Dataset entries
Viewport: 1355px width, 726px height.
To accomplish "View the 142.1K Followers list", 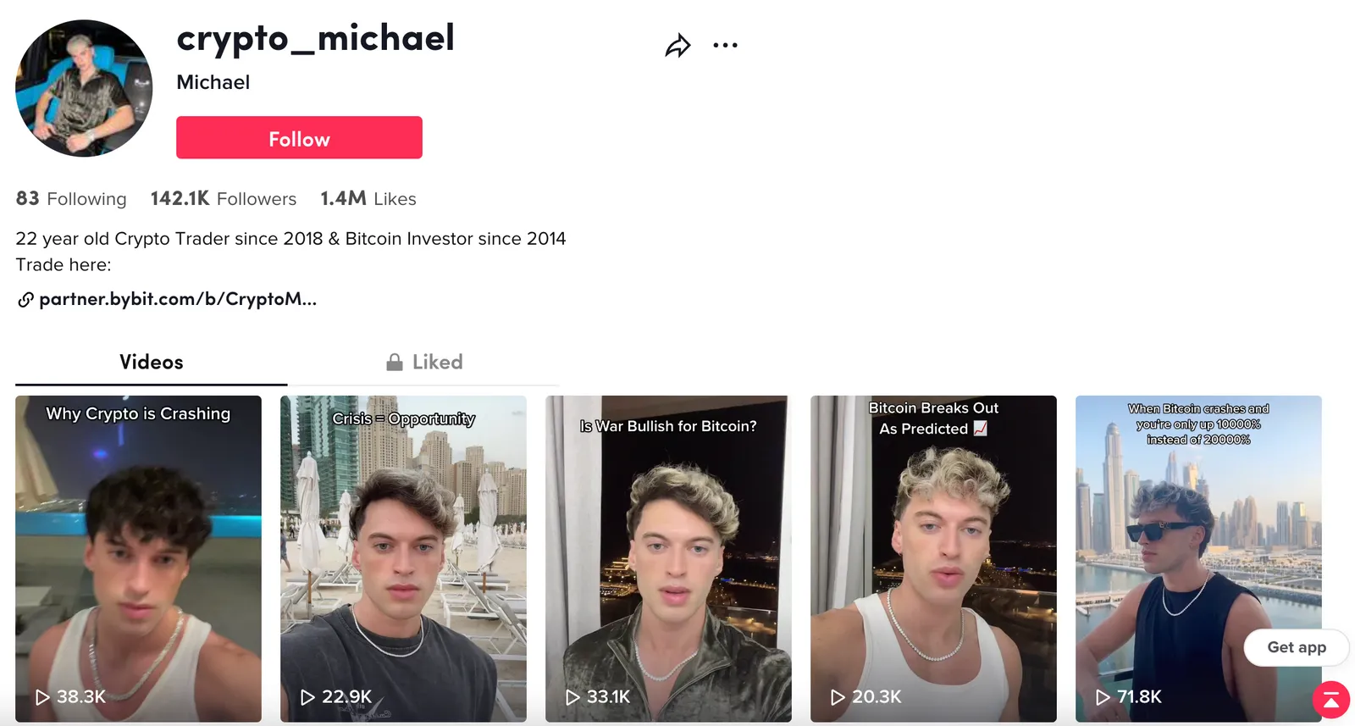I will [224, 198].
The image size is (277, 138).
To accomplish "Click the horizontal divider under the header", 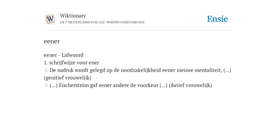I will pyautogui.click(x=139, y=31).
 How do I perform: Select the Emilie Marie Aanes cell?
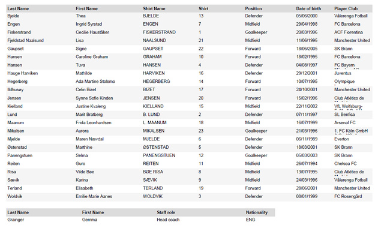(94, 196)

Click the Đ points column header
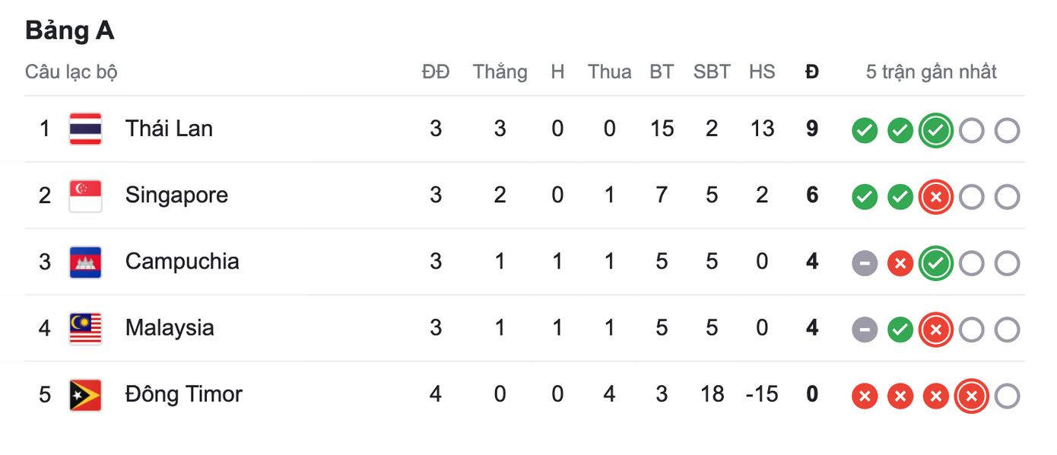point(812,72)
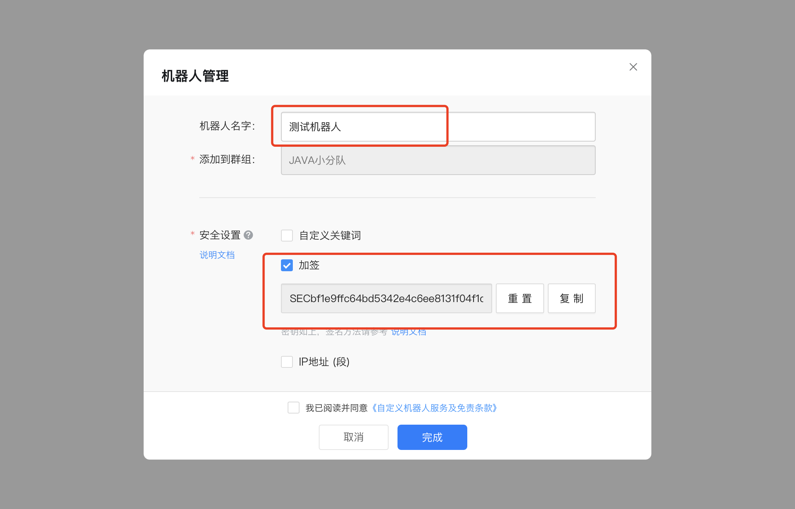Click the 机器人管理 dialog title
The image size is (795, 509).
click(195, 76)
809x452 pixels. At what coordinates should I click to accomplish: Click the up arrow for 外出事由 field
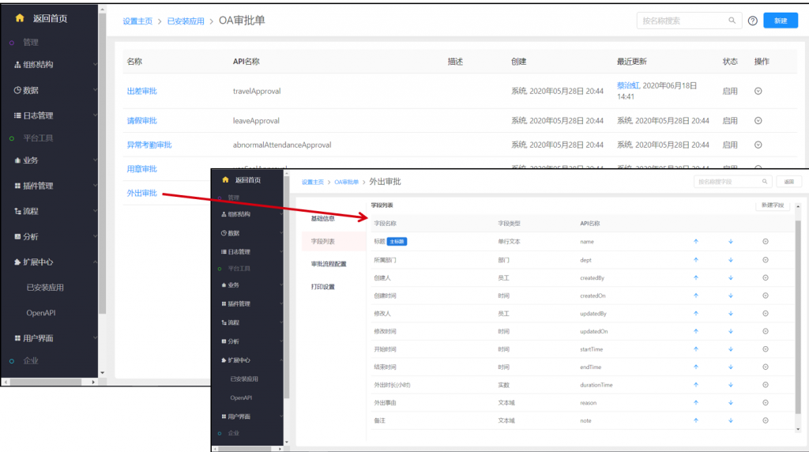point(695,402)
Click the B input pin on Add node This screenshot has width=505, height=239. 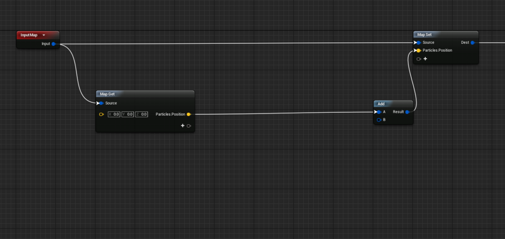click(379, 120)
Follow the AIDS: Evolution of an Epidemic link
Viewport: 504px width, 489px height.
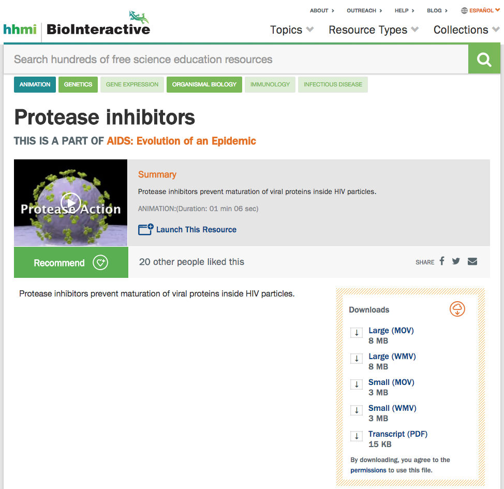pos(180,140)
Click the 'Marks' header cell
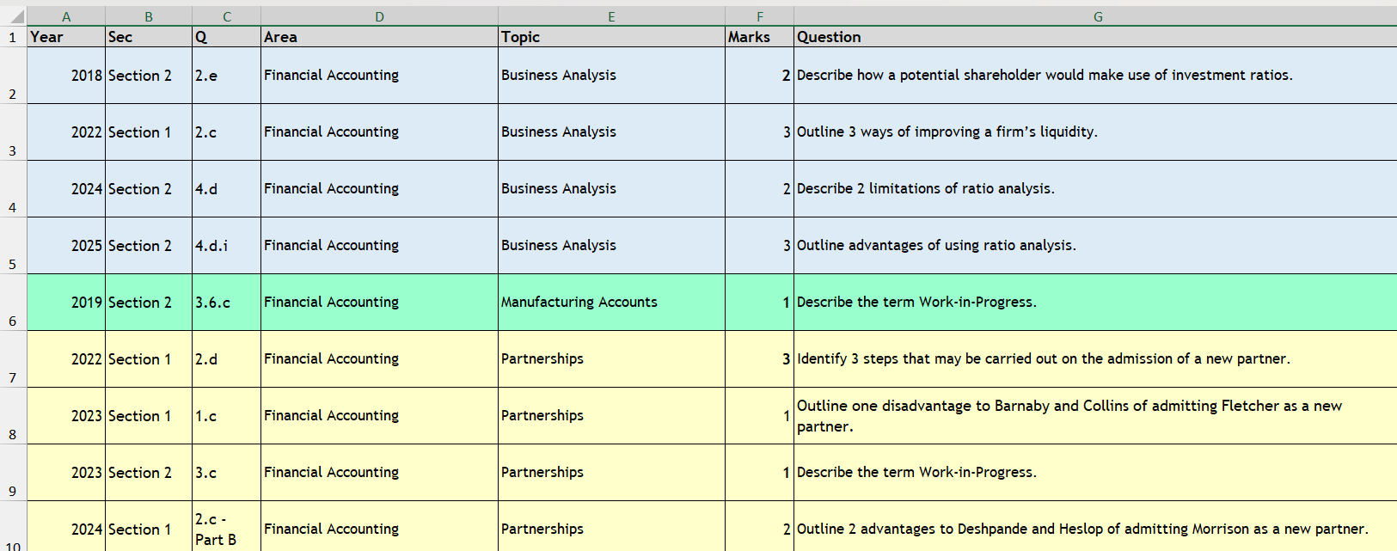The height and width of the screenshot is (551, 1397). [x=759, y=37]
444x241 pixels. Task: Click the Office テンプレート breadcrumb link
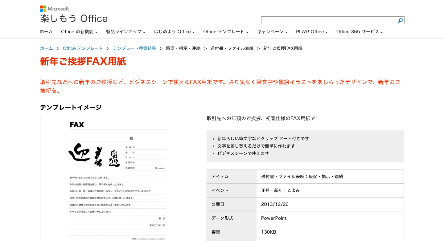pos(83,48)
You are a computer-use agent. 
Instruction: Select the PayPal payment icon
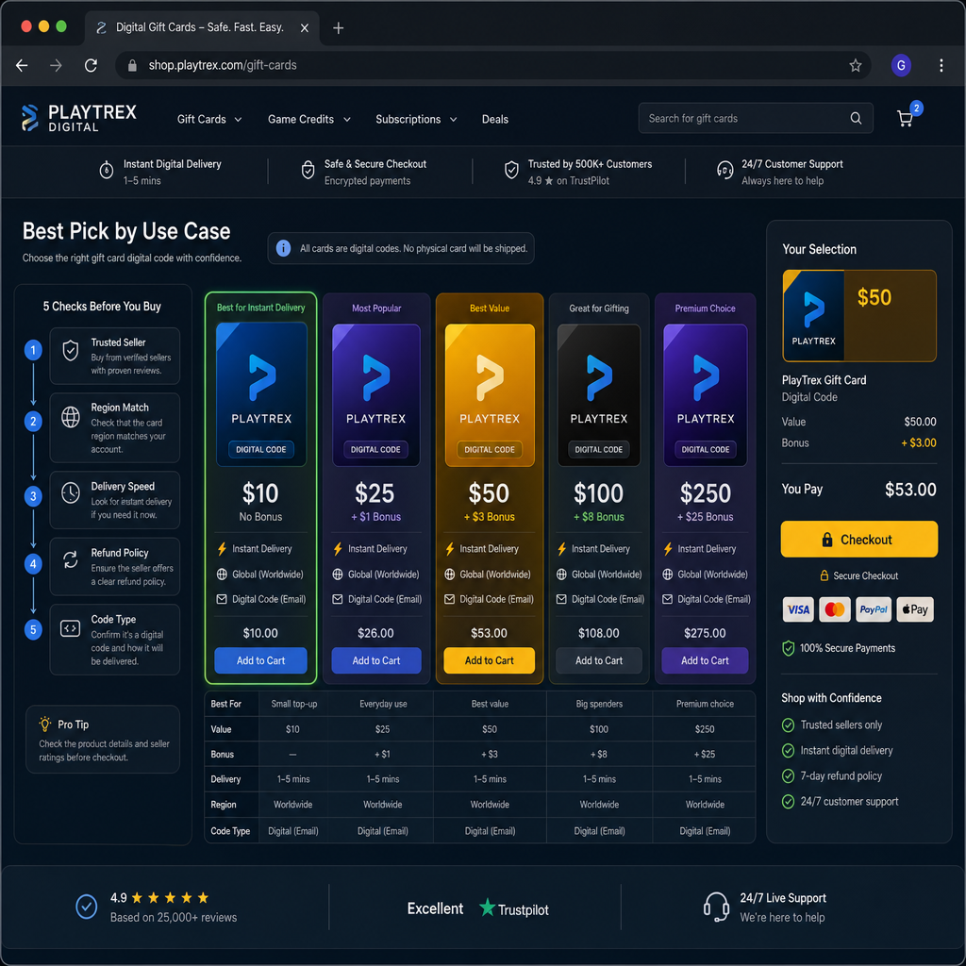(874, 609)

■ Exercise objective ■
From the line containing "Click the 'Marks' header cell" through the last line of the records above, reproduce every line exactly, leaving out the pictures.

■ Your response ■
Click the 'Marks' header cell
The height and width of the screenshot is (551, 1397). [x=759, y=37]
444x241 pixels. Task: Click the Office テンプレート breadcrumb link
pos(83,48)
You are a computer-use agent. 
Instruction: Select the PayPal payment icon
(874, 609)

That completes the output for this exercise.